■ **The task**
Using the listing, copy each whole line that features "Given".
++++ Stored data
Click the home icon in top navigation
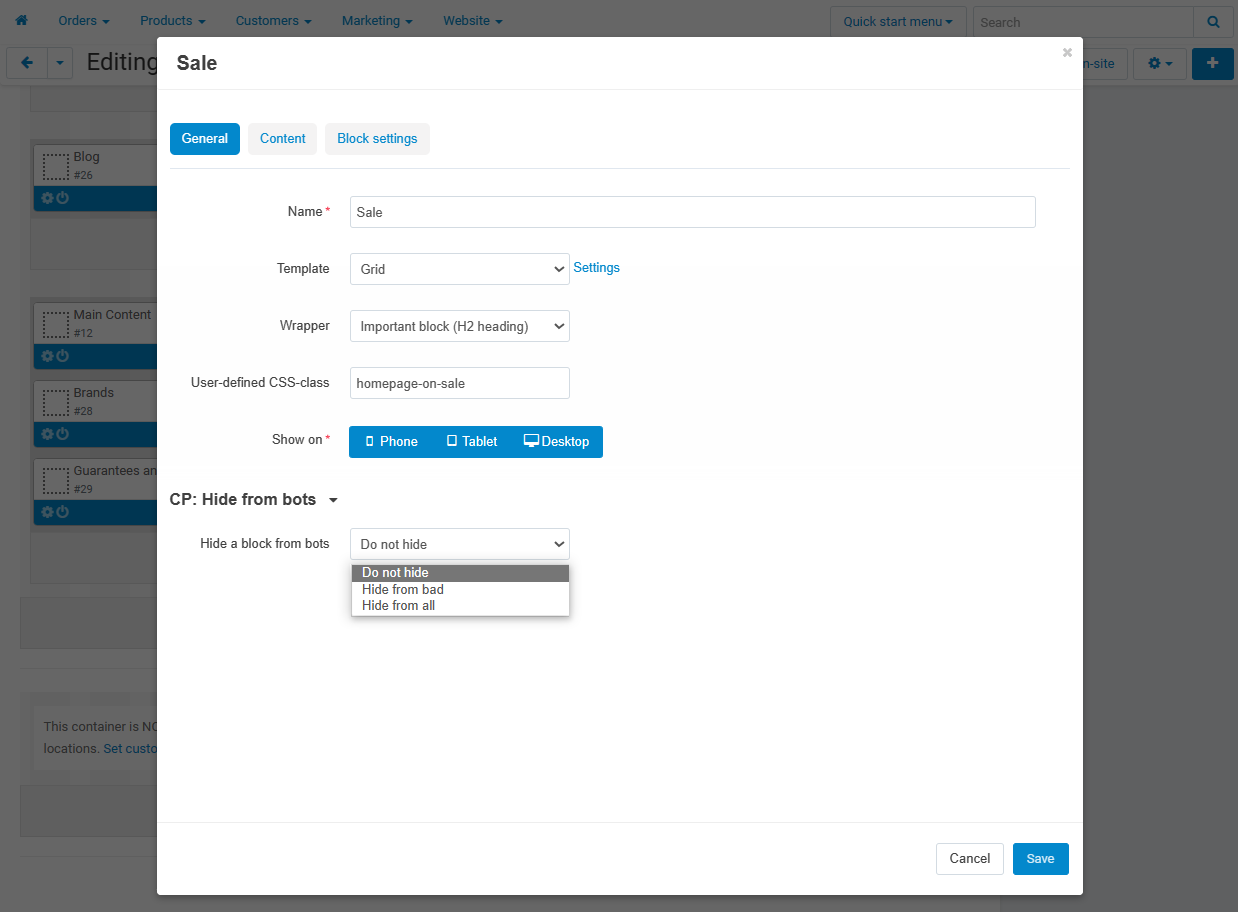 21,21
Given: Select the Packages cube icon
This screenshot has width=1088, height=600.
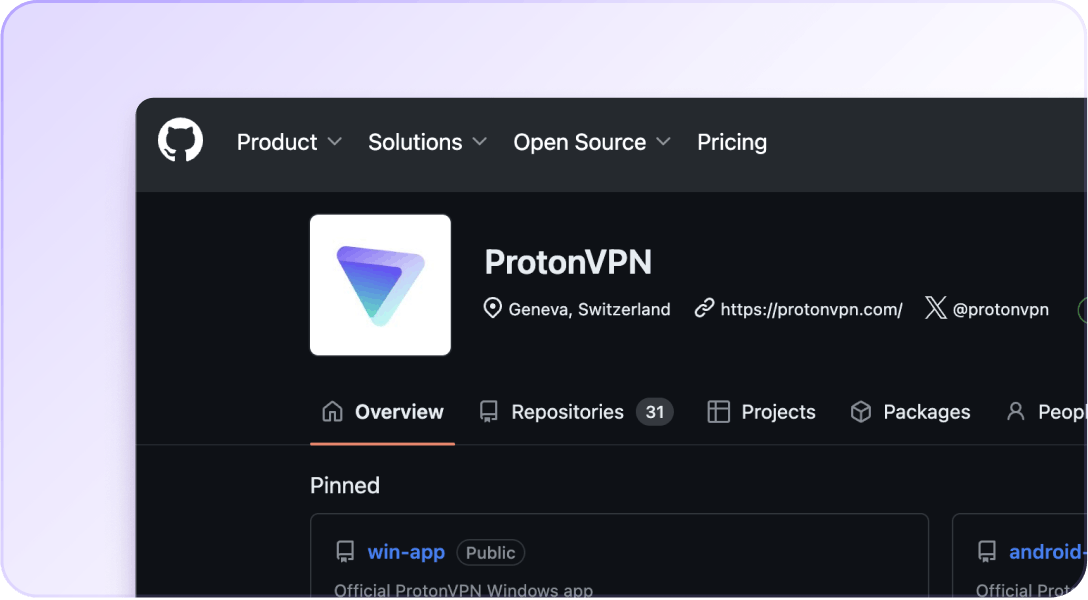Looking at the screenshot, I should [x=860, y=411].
++++++++
++++ Stored data
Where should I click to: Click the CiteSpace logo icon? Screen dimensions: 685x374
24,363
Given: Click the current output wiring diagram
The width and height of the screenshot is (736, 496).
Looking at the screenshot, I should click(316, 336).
++++++++
■ **Response**
Given: Select the Packages cube icon
Given: Click the current output wiring diagram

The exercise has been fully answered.